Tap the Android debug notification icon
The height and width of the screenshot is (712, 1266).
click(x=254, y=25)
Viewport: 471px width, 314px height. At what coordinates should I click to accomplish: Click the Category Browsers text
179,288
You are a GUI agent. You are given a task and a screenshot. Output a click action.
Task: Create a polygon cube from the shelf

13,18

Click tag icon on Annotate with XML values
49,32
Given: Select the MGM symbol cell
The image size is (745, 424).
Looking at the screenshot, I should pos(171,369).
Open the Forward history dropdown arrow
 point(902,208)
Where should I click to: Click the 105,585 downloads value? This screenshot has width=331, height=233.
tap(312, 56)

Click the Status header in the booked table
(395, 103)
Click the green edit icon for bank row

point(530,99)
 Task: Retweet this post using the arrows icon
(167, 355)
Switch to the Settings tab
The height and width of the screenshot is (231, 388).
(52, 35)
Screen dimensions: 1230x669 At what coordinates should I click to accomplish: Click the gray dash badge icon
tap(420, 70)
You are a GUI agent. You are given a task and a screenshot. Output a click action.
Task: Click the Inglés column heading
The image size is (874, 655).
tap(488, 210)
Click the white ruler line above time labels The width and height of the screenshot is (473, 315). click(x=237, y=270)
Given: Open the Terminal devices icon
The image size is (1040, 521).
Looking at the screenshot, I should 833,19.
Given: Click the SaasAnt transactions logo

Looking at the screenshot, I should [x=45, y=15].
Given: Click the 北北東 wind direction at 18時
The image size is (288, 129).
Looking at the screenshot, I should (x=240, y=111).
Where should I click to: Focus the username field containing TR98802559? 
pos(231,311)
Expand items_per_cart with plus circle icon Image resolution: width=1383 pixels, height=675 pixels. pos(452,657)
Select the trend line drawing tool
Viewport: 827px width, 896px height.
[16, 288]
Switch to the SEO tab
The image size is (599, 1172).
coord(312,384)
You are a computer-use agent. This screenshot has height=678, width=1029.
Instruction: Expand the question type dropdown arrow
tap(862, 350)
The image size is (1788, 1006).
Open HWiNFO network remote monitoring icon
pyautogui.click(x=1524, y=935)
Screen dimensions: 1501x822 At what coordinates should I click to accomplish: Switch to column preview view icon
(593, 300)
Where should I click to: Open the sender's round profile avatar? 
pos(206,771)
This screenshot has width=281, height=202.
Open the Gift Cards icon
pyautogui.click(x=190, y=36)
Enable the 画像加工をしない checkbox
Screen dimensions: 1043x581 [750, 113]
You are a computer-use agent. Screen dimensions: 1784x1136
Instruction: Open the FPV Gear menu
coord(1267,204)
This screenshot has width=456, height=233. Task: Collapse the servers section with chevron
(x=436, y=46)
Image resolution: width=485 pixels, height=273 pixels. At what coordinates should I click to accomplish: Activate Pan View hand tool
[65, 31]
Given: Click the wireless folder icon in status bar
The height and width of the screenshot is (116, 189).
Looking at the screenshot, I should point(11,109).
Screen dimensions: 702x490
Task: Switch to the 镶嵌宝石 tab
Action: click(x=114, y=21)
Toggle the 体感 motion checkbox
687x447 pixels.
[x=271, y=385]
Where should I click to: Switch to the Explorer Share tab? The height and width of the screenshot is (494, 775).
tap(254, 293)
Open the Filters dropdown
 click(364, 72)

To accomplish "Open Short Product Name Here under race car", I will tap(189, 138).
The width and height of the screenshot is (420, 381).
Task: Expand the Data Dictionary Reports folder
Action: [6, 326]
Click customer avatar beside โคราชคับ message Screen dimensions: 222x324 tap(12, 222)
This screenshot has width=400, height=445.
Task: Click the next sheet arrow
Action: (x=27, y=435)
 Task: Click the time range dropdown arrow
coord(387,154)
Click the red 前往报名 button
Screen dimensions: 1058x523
####################
→ EXERCISE:
Can you turn all the entries above into a JSON list of strings, with one string per line and blank lines left out?

→ CORRECT RESPONSE:
[
  "Tap the Android debug notification icon",
  "The height and width of the screenshot is (712, 1266).",
  "click(x=254, y=25)",
  "Viewport: 471px width, 314px height. At what coordinates should I click to accomplish: Click the Category Browsers text",
  "179,288",
  "You are a GUI agent. You are given a task and a screenshot. Output a click action.",
  "Task: Create a polygon cube from the shelf",
  "13,18",
  "Click tag icon on Annotate with XML values",
  "49,32",
  "Given: Select the MGM symbol cell",
  "The image size is (745, 424).",
  "Looking at the screenshot, I should pos(171,369).",
  "Open the Forward history dropdown arrow",
  " point(902,208)",
  "Where should I click to: Click the 105,585 downloads value? This screenshot has width=331, height=233.",
  "tap(312, 56)",
  "Click the Status header in the booked table",
  "(395, 103)",
  "Click the green edit icon for bank row",
  "point(530,99)",
  " Task: Retweet this post using the arrows icon",
  "(167, 355)",
  "Switch to the Settings tab",
  "The height and width of the screenshot is (231, 388).",
  "(52, 35)",
  "Screen dimensions: 1230x669 At what coordinates should I click to accomplish: Click the gray dash badge icon",
  "tap(420, 70)",
  "You are a GUI agent. You are given a task and a screenshot. Output a click action.",
  "Task: Click the Inglés column heading",
  "The image size is (874, 655).",
  "tap(488, 210)",
  "Click the white ruler line above time labels The width and height of the screenshot is (473, 315). click(x=237, y=270)",
  "Given: Open the Terminal devices icon",
  "The image size is (1040, 521).",
  "Looking at the screenshot, I should 833,19.",
  "Given: Click the SaasAnt transactions logo",
  "Looking at the screenshot, I should [x=45, y=15].",
  "Given: Click the 北北東 wind direction at 18時",
  "The image size is (288, 129).",
  "Looking at the screenshot, I should (x=240, y=111).",
  "Where should I click to: Focus the username field containing TR98802559? ",
  "pos(231,311)",
  "Expand items_per_cart with plus circle icon Image resolution: width=1383 pixels, height=675 pixels. pos(452,657)",
  "Select the trend line drawing tool",
  "Viewport: 827px width, 896px height.",
  "[16, 288]",
  "Switch to the SEO tab",
  "The image size is (599, 1172).",
  "coord(312,384)",
  "You are a computer-use agent. This screenshot has height=678, width=1029.",
  "Instruction: Expand the question type dropdown arrow",
  "tap(862, 350)",
  "The image size is (1788, 1006).",
  "Open HWiNFO network remote monitoring icon",
  "pyautogui.click(x=1524, y=935)",
  "Screen dimensions: 1501x822 At what coordinates should I click to accomplish: Switch to column preview view icon",
  "(593, 300)",
  "Where should I click to: Open the sender's round profile avatar? ",
  "pos(206,771)",
  "This screenshot has width=281, height=202.",
  "Open the Gift Cards icon",
  "pyautogui.click(x=190, y=36)",
  "Enable the 画像加工をしない checkbox",
  "Screen dimensions: 1043x581 [750, 113]",
  "You are a computer-use agent. Screen dimensions: 1784x1136",
  "Instruction: Open the FPV Gear menu",
  "coord(1267,204)",
  "This screenshot has width=456, height=233. Task: Collapse the servers section with chevron",
  "(x=436, y=46)",
  "Image resolution: width=485 pixels, height=273 pixels. At what coordinates should I click to accomplish: Activate Pan View hand tool",
  "[65, 31]",
  "Given: Click the wireless folder icon in status bar",
  "The height and width of the screenshot is (116, 189).",
  "Looking at the screenshot, I should point(11,109).",
  "Screen dimensions: 702x490",
  "Task: Switch to the 镶嵌宝石 tab",
  "Action: click(x=114, y=21)",
  "Toggle the 体感 motion checkbox",
  "687x447 pixels.",
  "[x=271, y=385]",
  "Where should I click to: Switch to the Explorer Share tab? The height and width of the screenshot is (494, 775).",
  "tap(254, 293)",
  "Open the Filters dropdown",
  " click(364, 72)",
  "To accomplish \"Open Short Product Name Here under race car\", I will tap(189, 138).",
  "The width and height of the screenshot is (420, 381).",
  "Task: Expand the Data Dictionary Reports folder",
  "Action: [6, 326]",
  "Click customer avatar beside โคราชคับ message Screen dimensions: 222x324 tap(12, 222)",
  "This screenshot has width=400, height=445.",
  "Task: Click the next sheet arrow",
  "Action: (x=27, y=435)",
  " Task: Click the time range dropdown arrow",
  "coord(387,154)",
  "Click the red 前往报名 button",
  "Screen dimensions: 1058x523"
]